My dh and girls need some time where I am not drunk or mad. That's why I need to go

HeddaGarbled Thu 01-Jun-17 23:56:49

No, this isn't the right thing at all. It is a truly terrible idea. These are the reasons why it's a terrible idea:

1. They are alcoholics.
2. They are toxic parents.
3. They have been and will continue to be damaging to your mental health and are therefore more likely to jeapordise your chances of recovery than help it.
4. They probably don't want you to/won't let you move in anyway.

Why can't you go to AA without your mother?

I'd spend the £1,500 on some private therapy and stay where you are. Or if your behaviour to your H and children has been so unforgivable, you need to leave the house, he'll have to find the rent for you. I know that sounds harsh to him, but him expecting you to move in with your toxic, alcoholic parents sounds vicious and cruel.

totoromama Fri 02-Jun-17 00:02:05

Hedda. My dh is prepared to pay my rent if need be or pay for rehab.

HeddaGarbled Fri 02-Jun-17 00:06:50

Then you should do both those things and stay well away from your toxic, alcoholic parents.

Ellisandra Fri 02-Jun-17 11:37:49

Really really bad idea.
Sorry, but it is.
A toxic, stressful environment is not the place to be at ANY time let alone a time when you're vulnerable.

Do not go there and do not even move out until you have spoken to a professional in alcohol abuse.
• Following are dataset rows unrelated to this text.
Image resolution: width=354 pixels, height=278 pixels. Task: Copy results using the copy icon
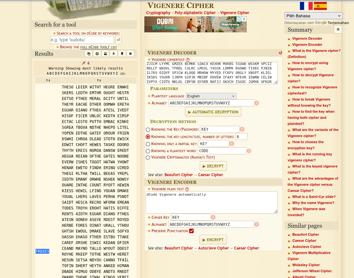[x=89, y=53]
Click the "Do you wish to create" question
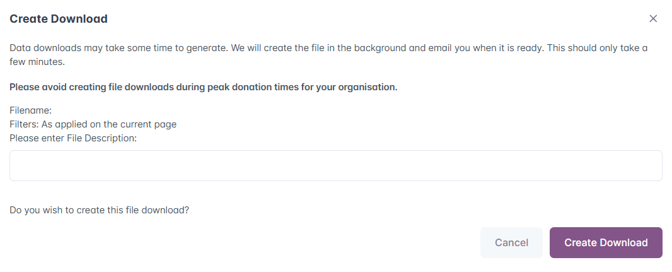The width and height of the screenshot is (672, 272). (x=57, y=210)
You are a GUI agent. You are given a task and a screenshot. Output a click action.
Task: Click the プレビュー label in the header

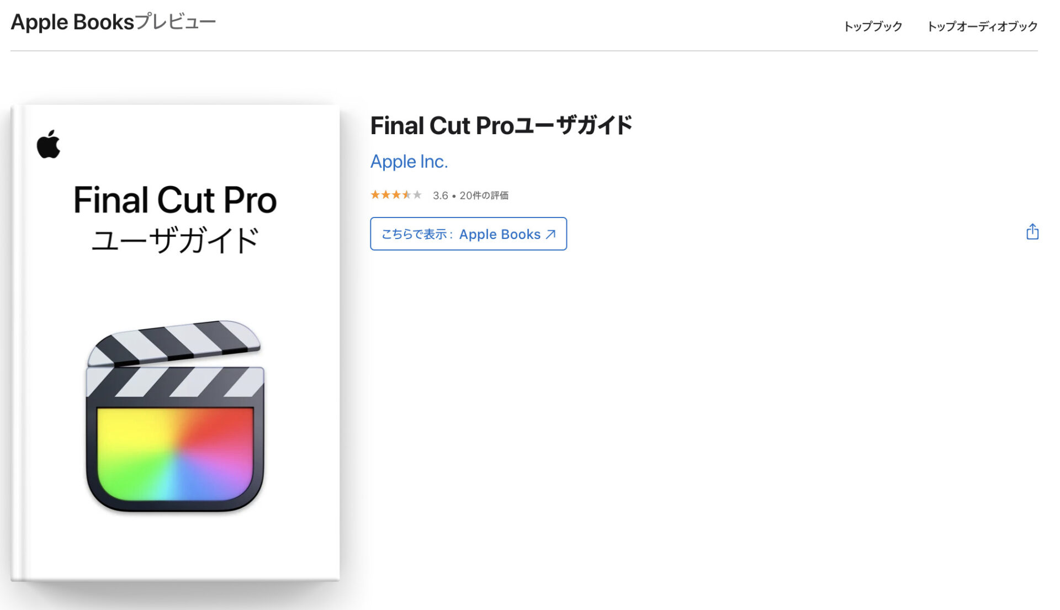[x=176, y=22]
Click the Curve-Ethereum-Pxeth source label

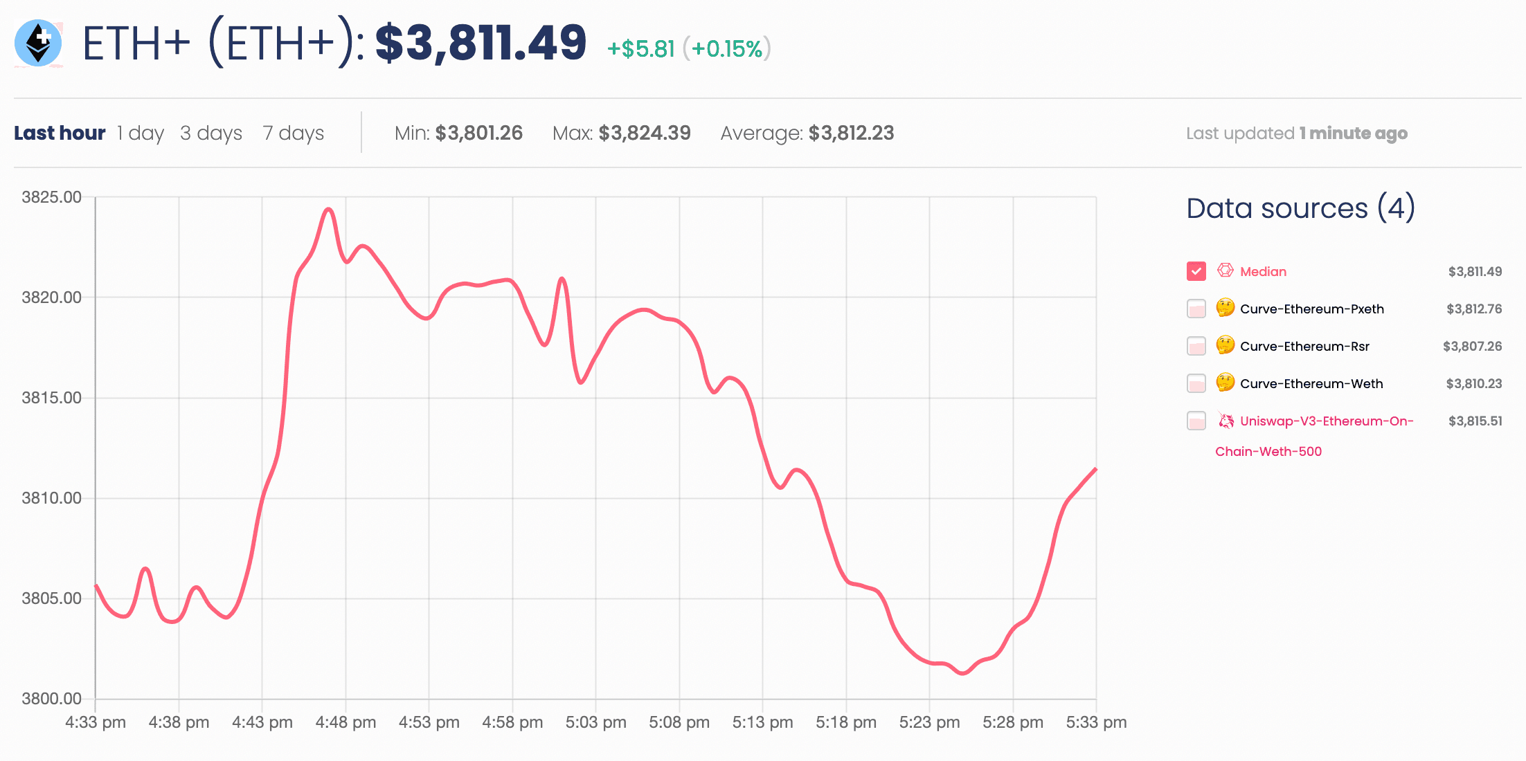[x=1311, y=309]
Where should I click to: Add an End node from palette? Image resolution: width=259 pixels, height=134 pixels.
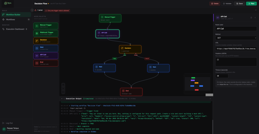pyautogui.click(x=46, y=63)
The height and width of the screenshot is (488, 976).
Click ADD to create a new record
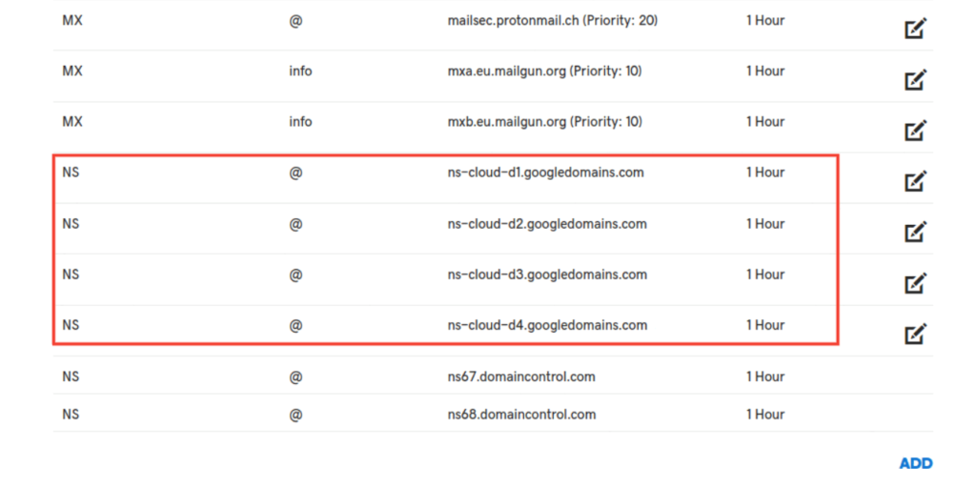point(915,463)
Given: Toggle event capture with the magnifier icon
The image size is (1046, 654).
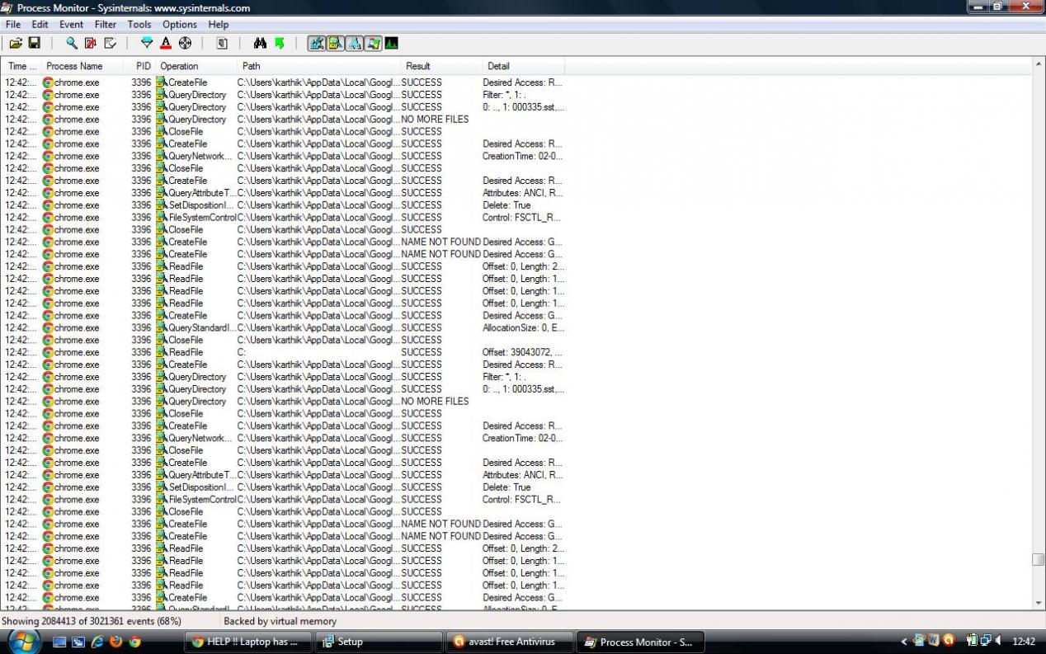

I'm not saying you shouldn't leave the family home - if the impact to your children is a problem. But I'm not liking the sound of your husband deciding this. Please decide it for yourself with a professional. It your split becomes permanent, you leaving could have serious repercussions for childcare arrangements. Don't make this decision alone - or have it made by him.